[What this task involves] Render each line of the records as a string in a JSON list, starting with the line containing "Image resolution: width=1650" and continuing through the end of the records. Skip blank lines and leave the pictures out.

[Exercise inputs]
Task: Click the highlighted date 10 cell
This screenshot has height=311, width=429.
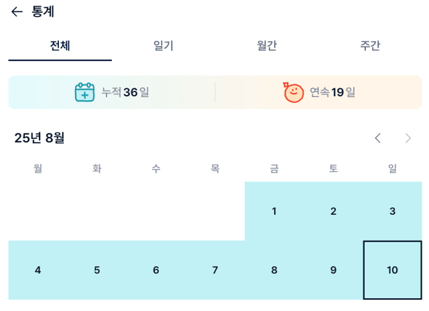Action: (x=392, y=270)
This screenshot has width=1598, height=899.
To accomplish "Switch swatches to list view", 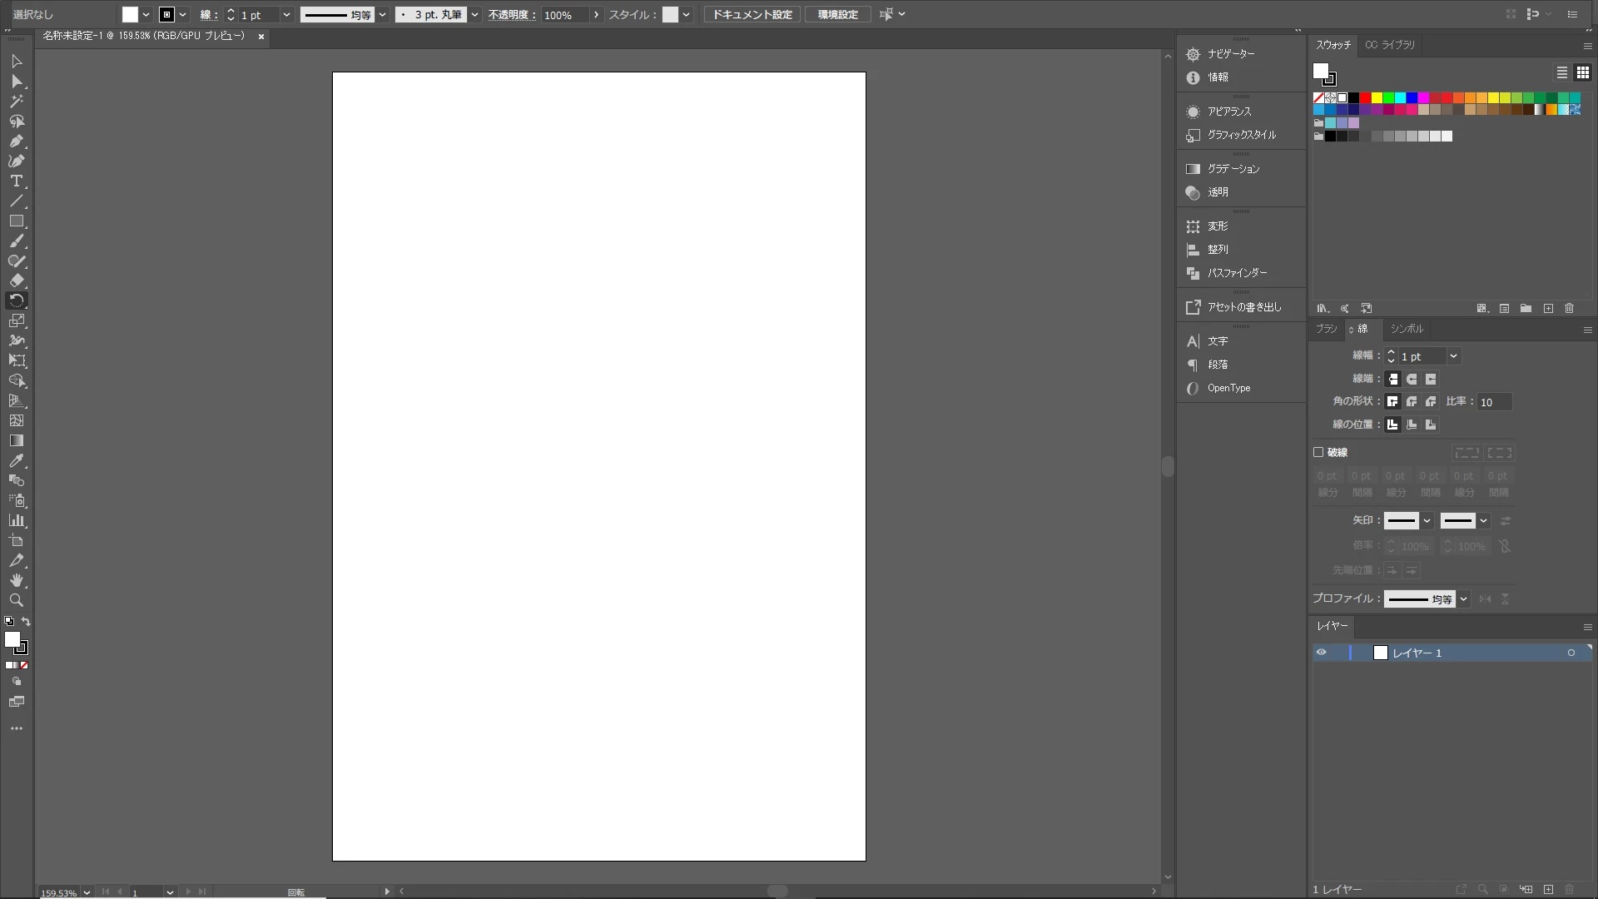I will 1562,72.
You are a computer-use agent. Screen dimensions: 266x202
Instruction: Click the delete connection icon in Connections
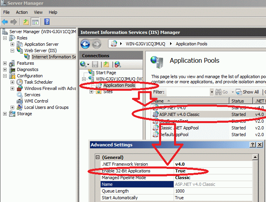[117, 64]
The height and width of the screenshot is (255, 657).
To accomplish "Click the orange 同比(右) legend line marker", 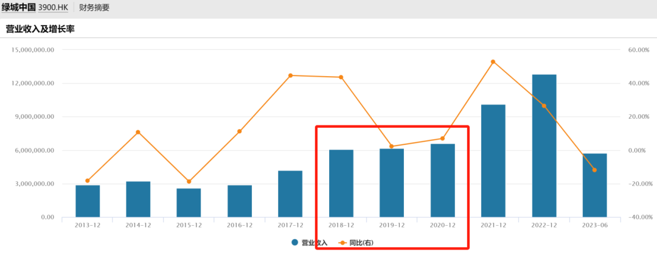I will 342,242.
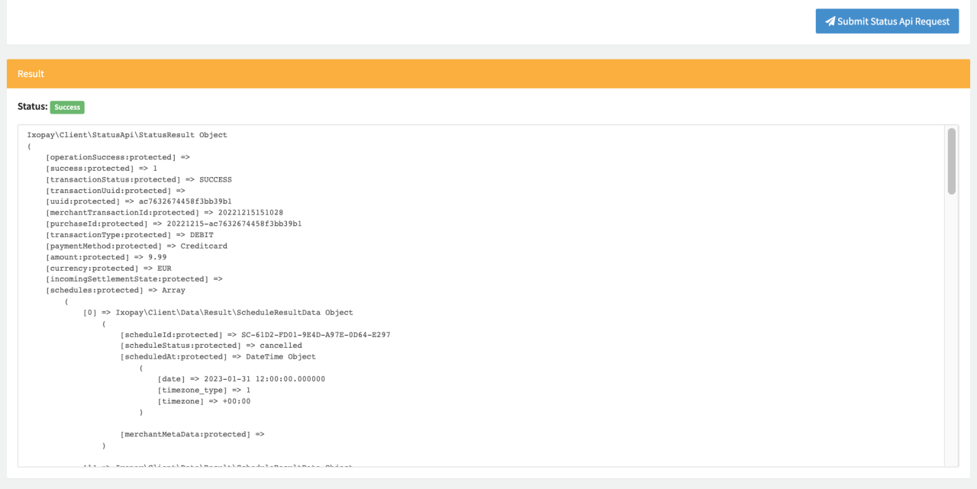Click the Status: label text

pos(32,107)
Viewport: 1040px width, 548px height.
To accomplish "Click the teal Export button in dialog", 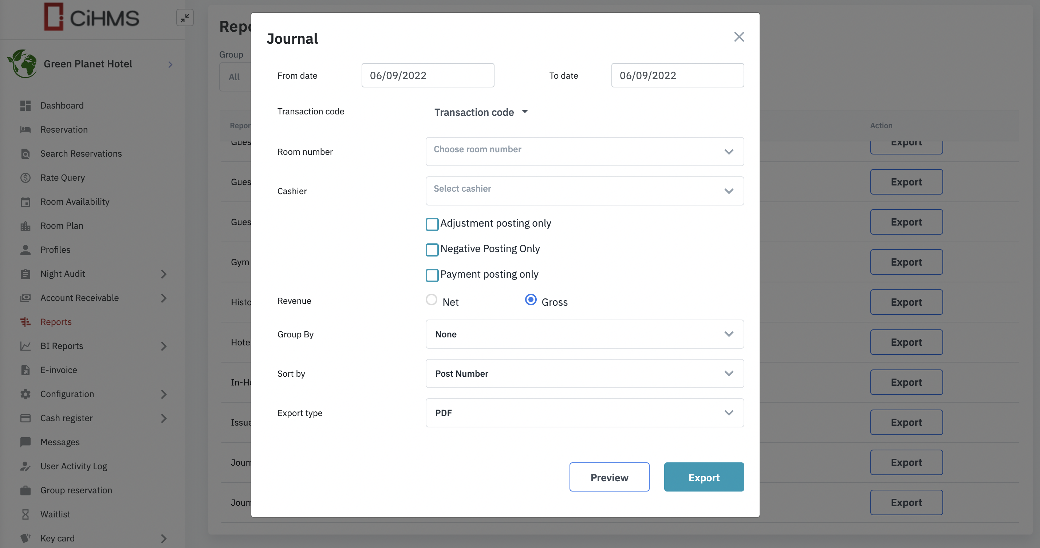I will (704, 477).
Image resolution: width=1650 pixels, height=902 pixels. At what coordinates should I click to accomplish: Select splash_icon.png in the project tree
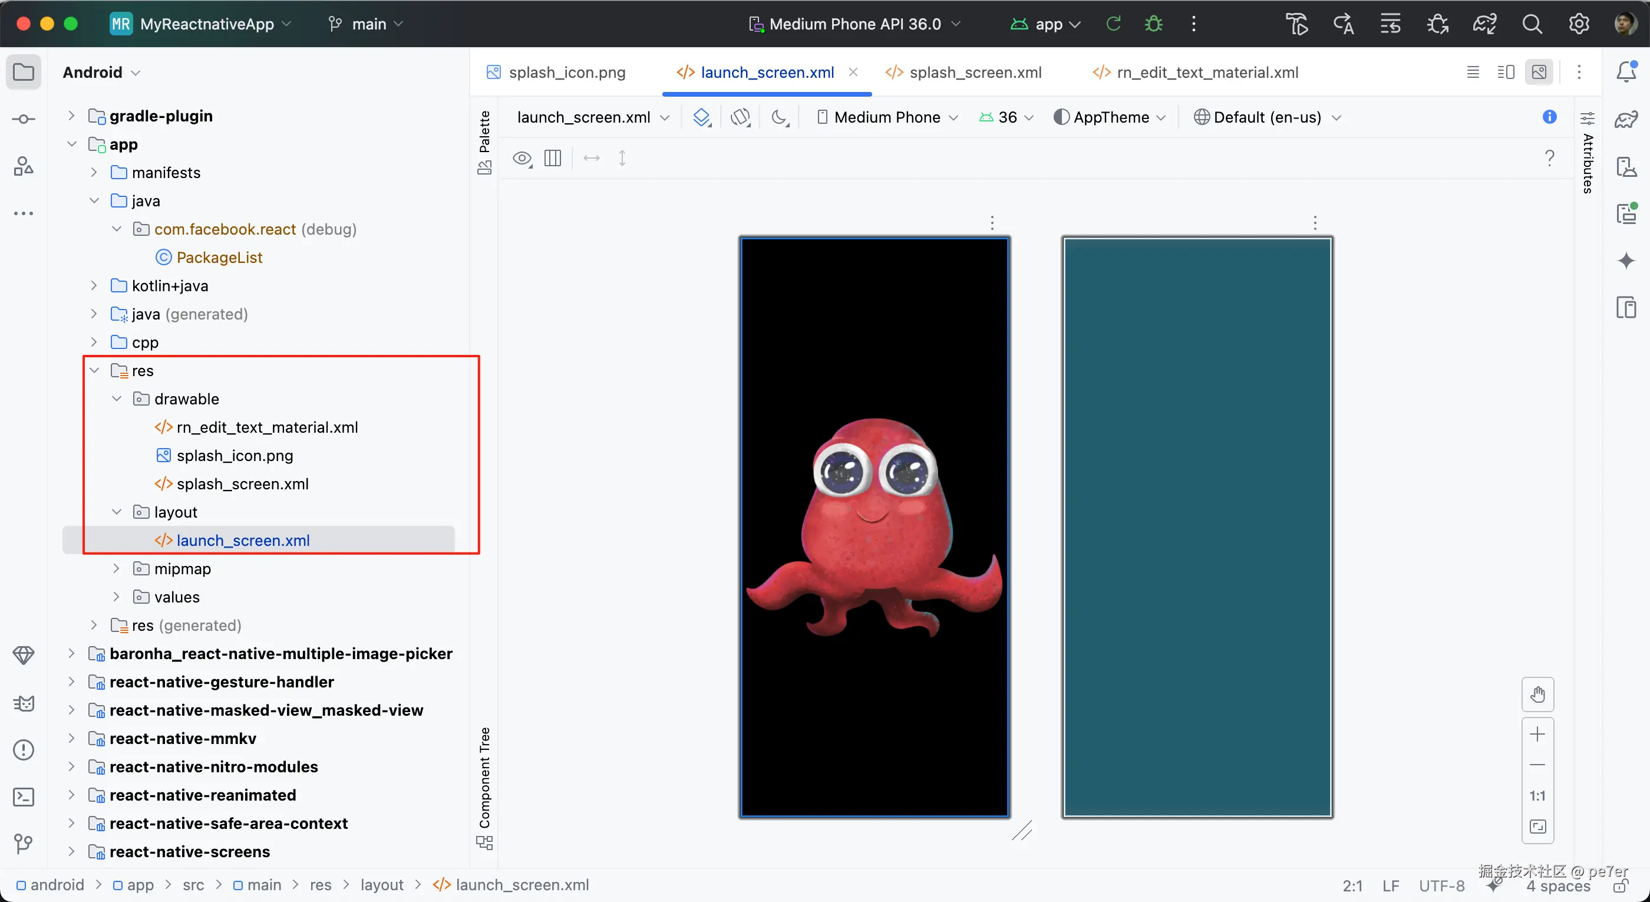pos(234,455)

[Answer to this exercise]
[
  "Image resolution: width=1650 pixels, height=902 pixels. At what coordinates should I click to accomplish: Select splash_icon.png in the project tree",
  "pos(234,455)"
]